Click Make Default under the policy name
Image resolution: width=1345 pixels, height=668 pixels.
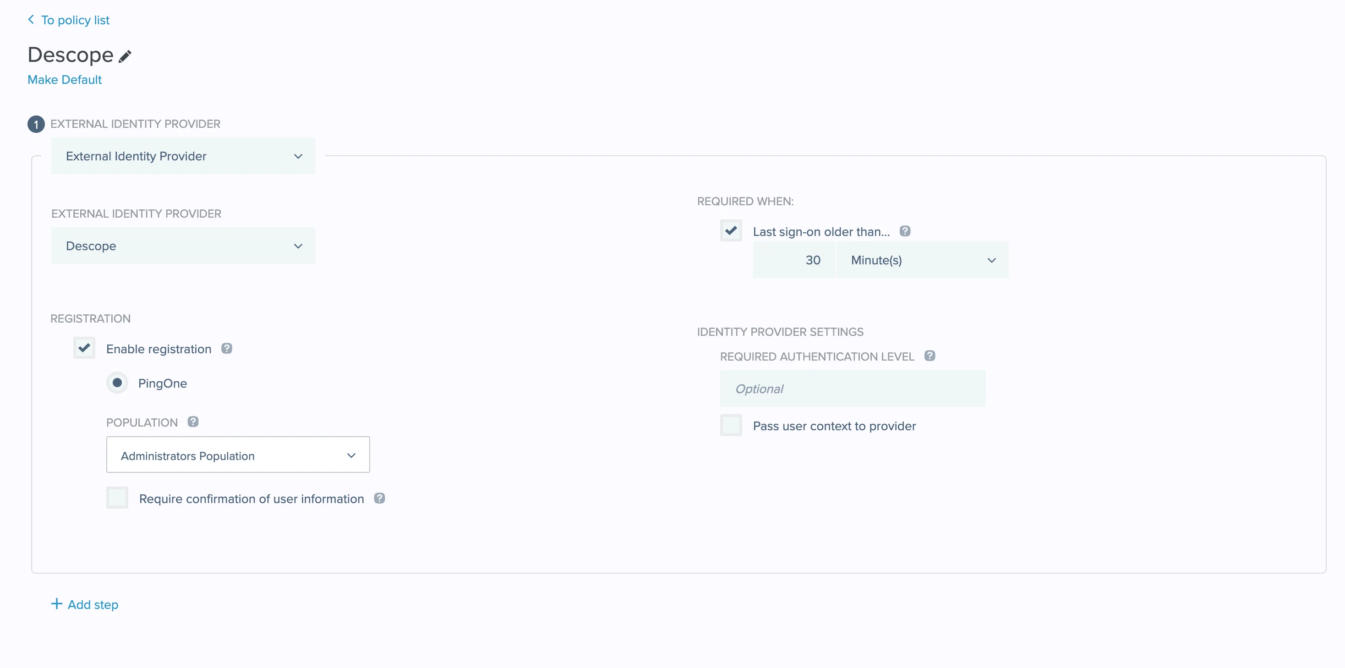(64, 79)
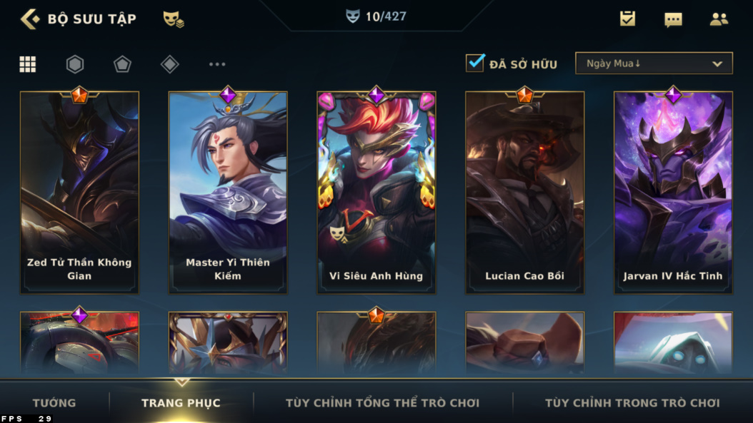753x423 pixels.
Task: Open the TÙY CHỈNH TRONG TRÒ CHƠI tab
Action: click(632, 403)
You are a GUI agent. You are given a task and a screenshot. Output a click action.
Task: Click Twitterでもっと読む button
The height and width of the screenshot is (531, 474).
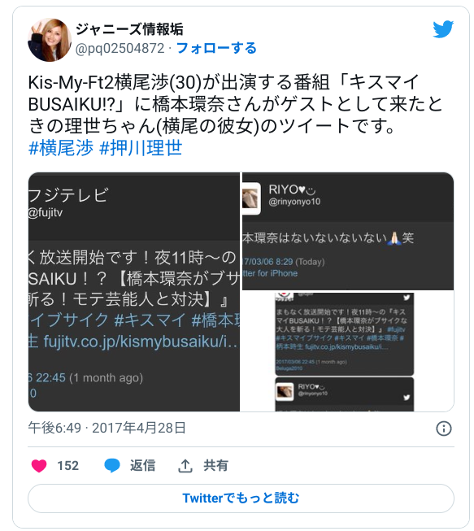click(241, 498)
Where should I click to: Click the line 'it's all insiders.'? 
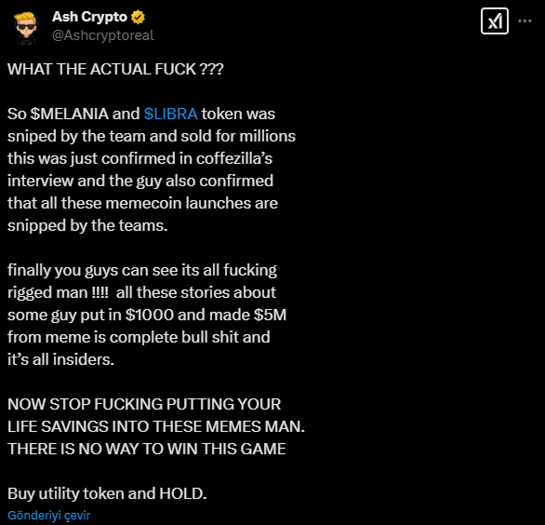point(60,359)
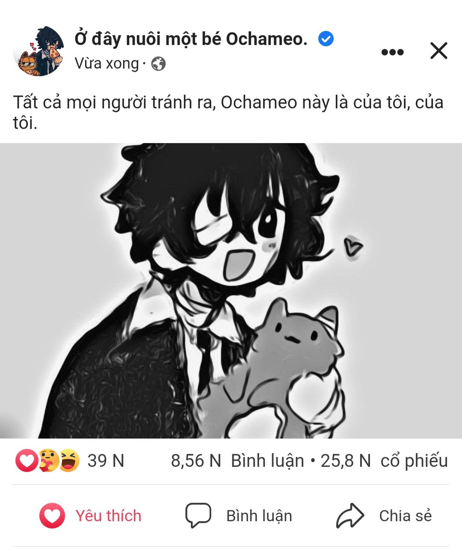Click the blue verified badge
Screen dimensions: 462x549
click(326, 39)
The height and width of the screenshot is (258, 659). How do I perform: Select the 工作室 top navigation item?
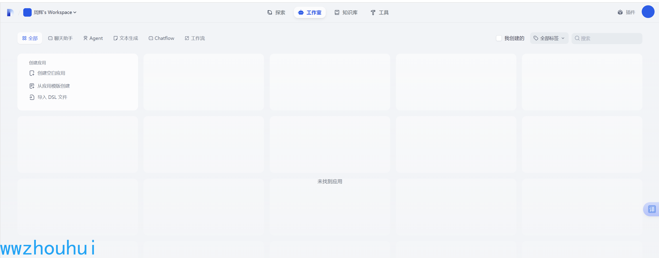click(310, 13)
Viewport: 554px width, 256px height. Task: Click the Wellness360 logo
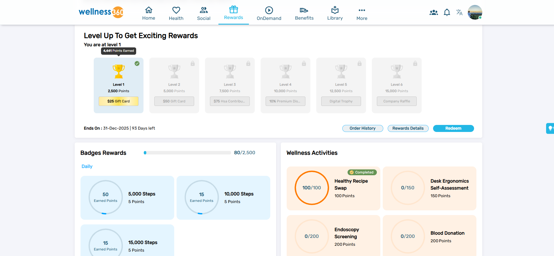[x=101, y=12]
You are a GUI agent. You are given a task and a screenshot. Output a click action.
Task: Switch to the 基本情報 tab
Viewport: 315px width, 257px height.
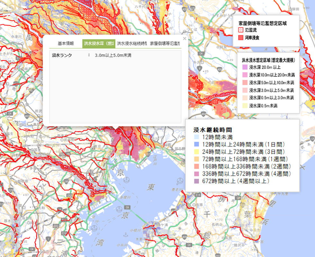(66, 43)
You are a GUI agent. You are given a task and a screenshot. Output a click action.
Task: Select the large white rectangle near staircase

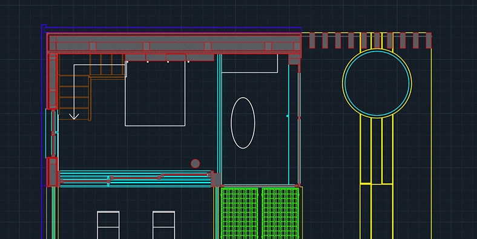155,93
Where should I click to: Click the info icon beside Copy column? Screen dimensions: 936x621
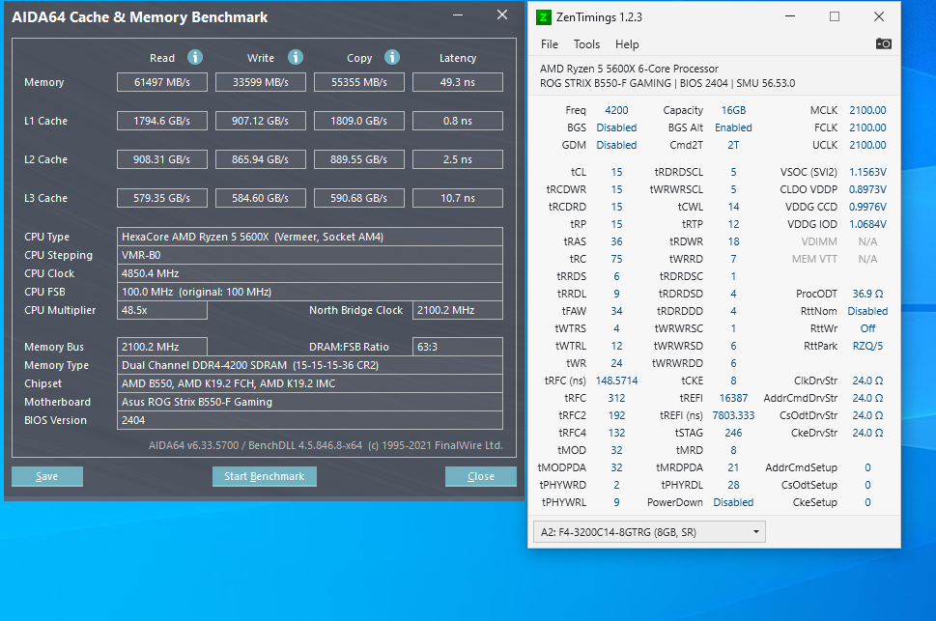pyautogui.click(x=392, y=58)
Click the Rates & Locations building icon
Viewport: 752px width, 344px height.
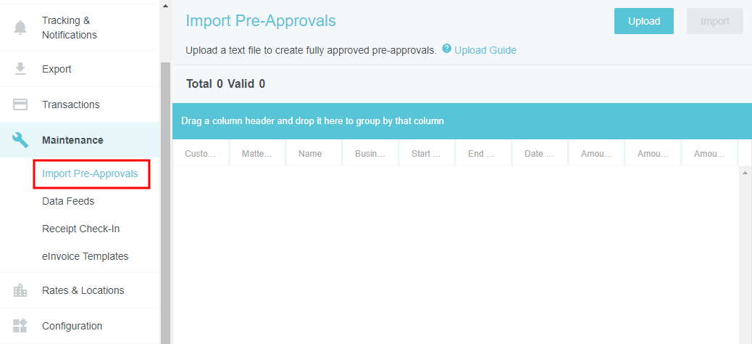pyautogui.click(x=20, y=290)
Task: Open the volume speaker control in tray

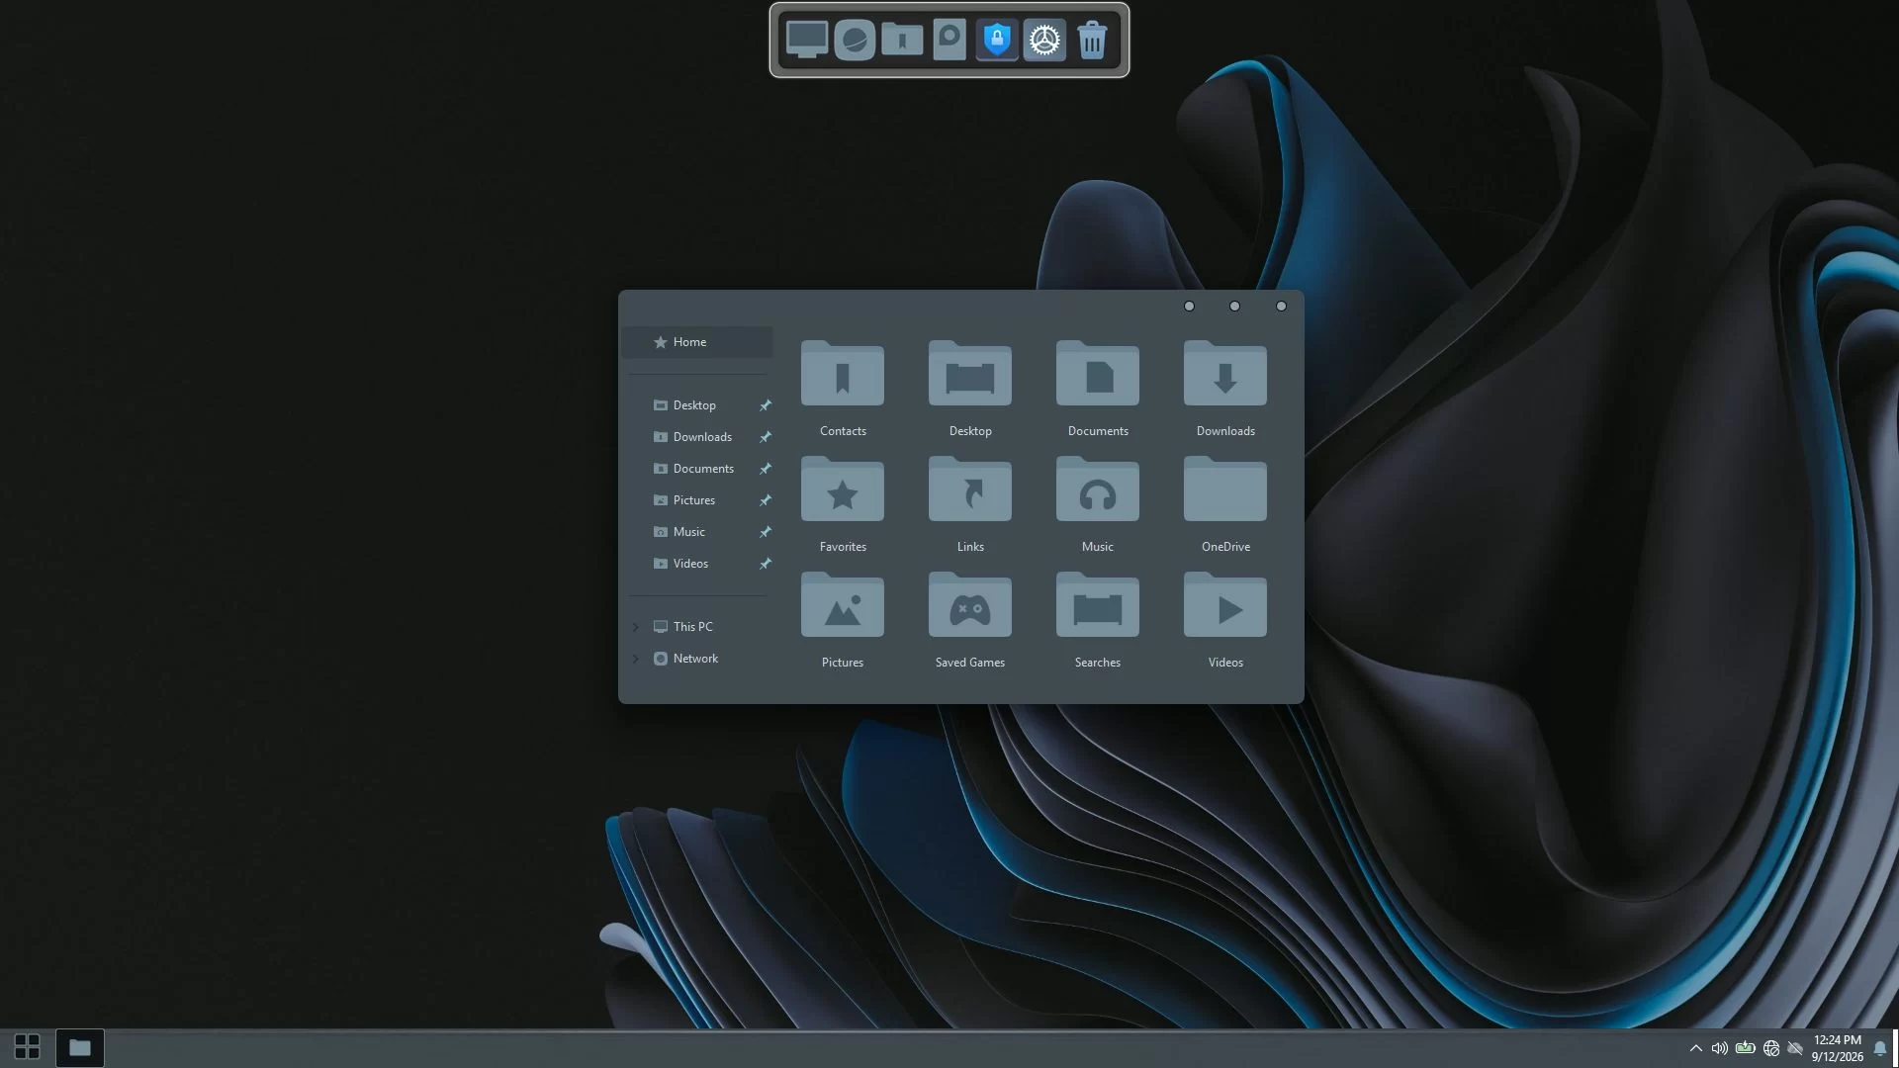Action: (1720, 1048)
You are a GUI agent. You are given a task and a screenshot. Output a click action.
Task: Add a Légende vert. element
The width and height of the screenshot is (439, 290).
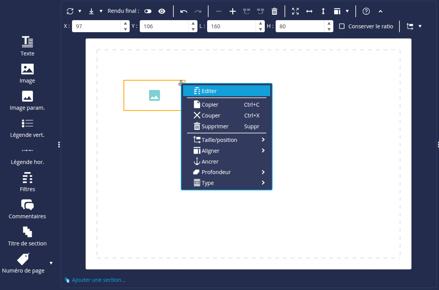coord(27,128)
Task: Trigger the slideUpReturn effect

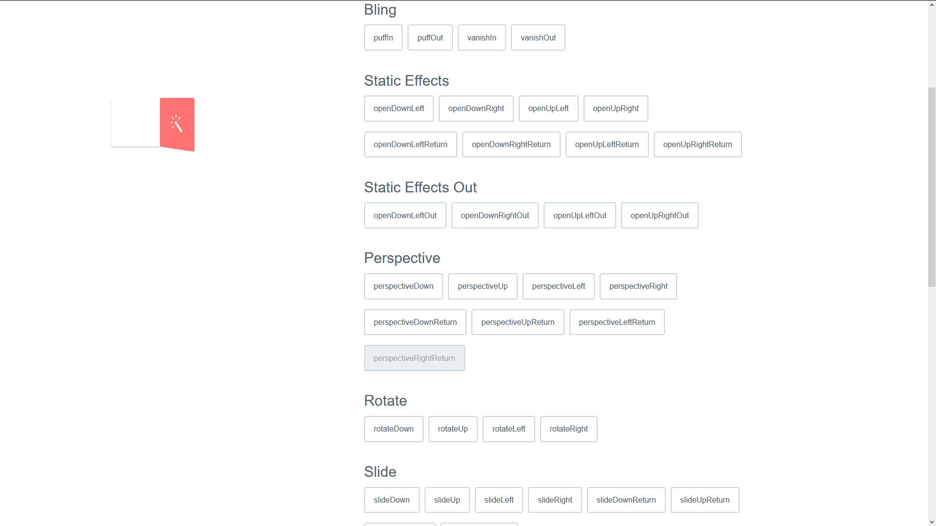Action: click(x=705, y=500)
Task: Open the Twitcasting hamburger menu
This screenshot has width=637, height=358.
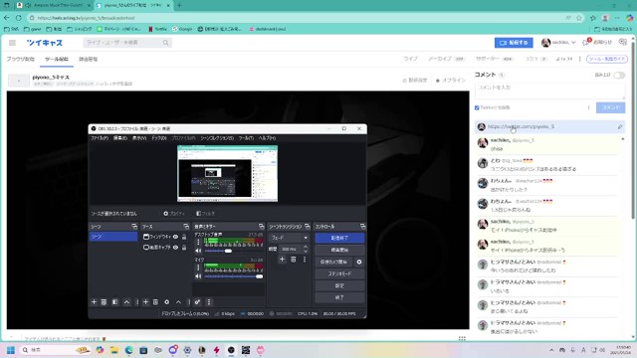Action: pos(12,43)

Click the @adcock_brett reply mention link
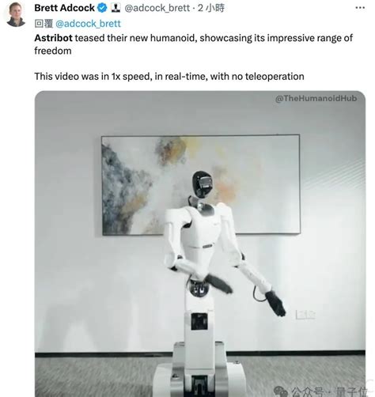[x=88, y=24]
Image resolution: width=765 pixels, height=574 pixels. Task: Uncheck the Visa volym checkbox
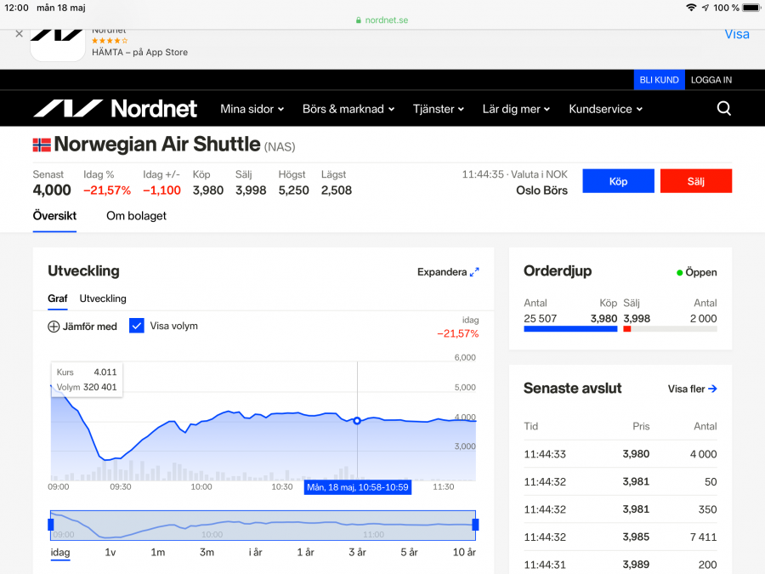[137, 326]
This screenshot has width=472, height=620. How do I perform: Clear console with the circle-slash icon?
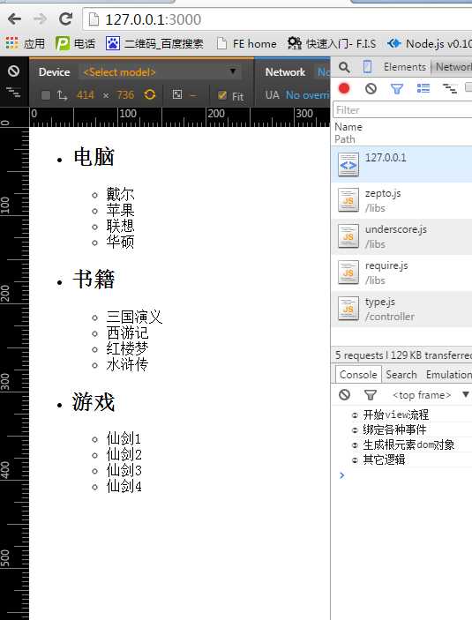click(344, 394)
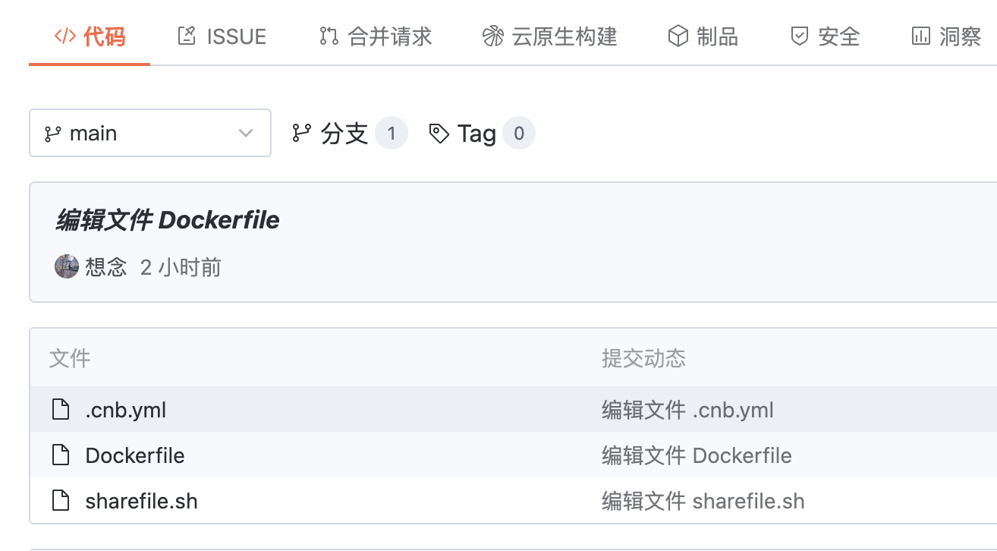Click the chevron arrow in branch selector

pos(246,134)
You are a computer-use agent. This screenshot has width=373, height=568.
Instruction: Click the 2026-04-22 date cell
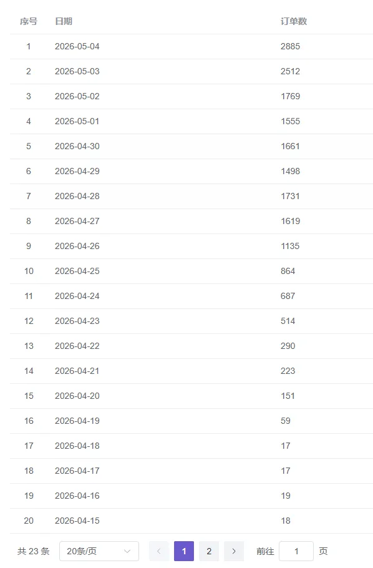point(77,346)
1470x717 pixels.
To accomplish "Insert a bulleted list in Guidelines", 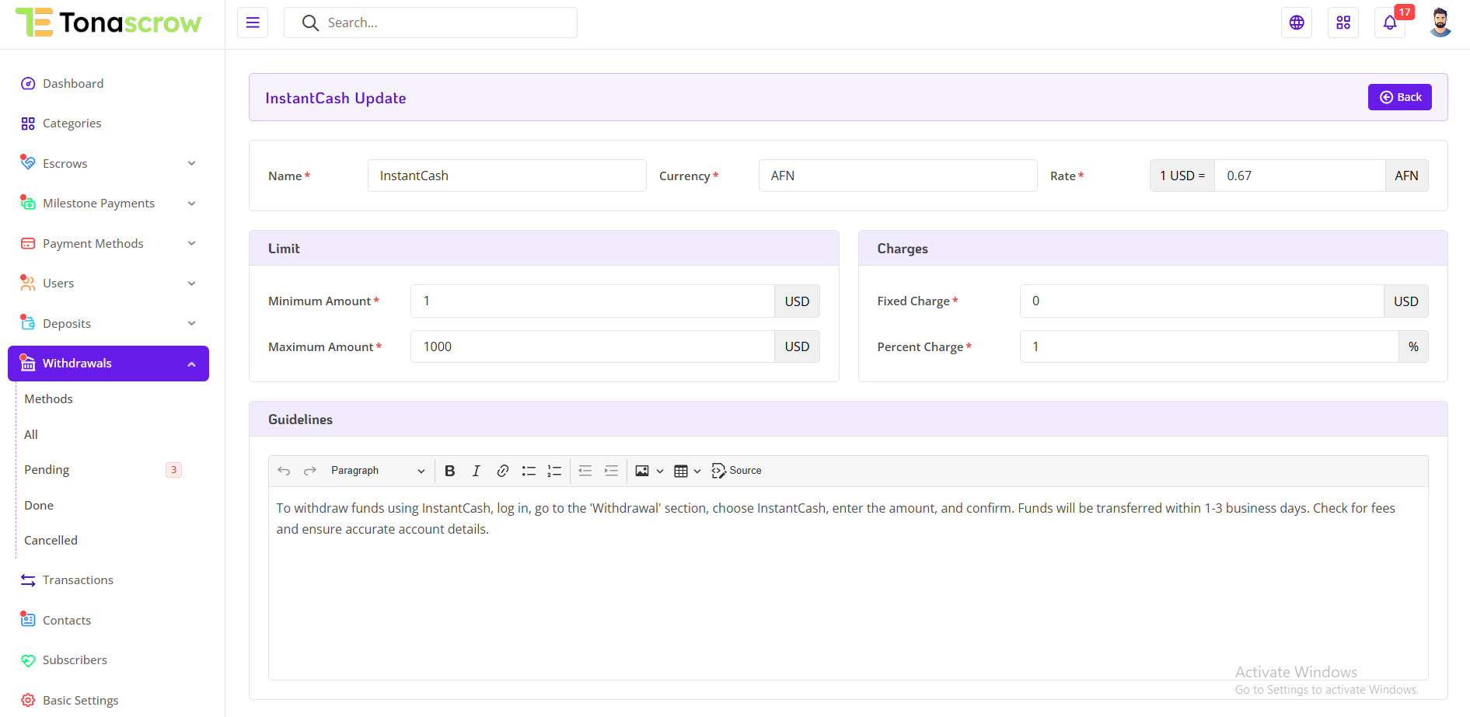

Brief: Reproduce the entire listing above word for word, leaving out the pictures.

Output for this exercise:
Click Make Default under the policy name
Image resolution: width=1345 pixels, height=668 pixels.
(64, 79)
753x423 pixels.
Task: Open the TÙY CHỈNH TRONG TRÒ CHƠI tab
Action: click(632, 403)
You are a GUI agent. You are given a task and a screenshot. Output a click action.
Task: Click Twitterでもっと読む button
The height and width of the screenshot is (531, 474).
click(241, 498)
Where should I click to: Click the line 'it's all insiders.'? 
point(60,359)
Click the blue verified badge
Screen dimensions: 462x549
click(326, 39)
The height and width of the screenshot is (258, 659). How do I perform: Select the 工作室 top navigation item?
click(310, 13)
Viewport: 554px width, 256px height. Task: Click the Wellness360 logo
[x=101, y=12]
You are a GUI agent. You are given a task and a screenshot. Output a click action.
Task: Switch to the 基本情報 tab
Viewport: 315px width, 257px height.
(66, 43)
You are a GUI agent. You are given a task and a screenshot. Output a click action.
Task: Select the large white rectangle near staircase

155,93
Where should I click to: Click the info icon beside Copy column? Screen dimensions: 936x621
pyautogui.click(x=392, y=58)
Click the Rates & Locations building icon
Viewport: 752px width, 344px height.
pyautogui.click(x=20, y=290)
Task: Open the volume speaker control in tray

Action: (1720, 1048)
You are a GUI agent. You are given a task and a screenshot. Output a click action.
Task: Add a Légende vert. element
The width and height of the screenshot is (439, 290).
coord(27,128)
Task: Trigger the slideUpReturn effect

Action: click(x=705, y=500)
Task: Open the Twitcasting hamburger menu
This screenshot has width=637, height=358.
Action: pos(12,43)

Click the @adcock_brett reply mention link
[x=88, y=24]
Image resolution: width=765 pixels, height=574 pixels. Task: Uncheck the Visa volym checkbox
[137, 326]
This screenshot has width=472, height=620. How do I perform: Clear console with the circle-slash icon?
click(344, 394)
Click the chevron arrow in branch selector

pos(246,134)
You are a computer-use agent. This screenshot has width=373, height=568.
Instruction: Click the 2026-04-22 date cell
point(77,346)
1470x717 pixels.
To accomplish "Insert a bulleted list in Guidelines", 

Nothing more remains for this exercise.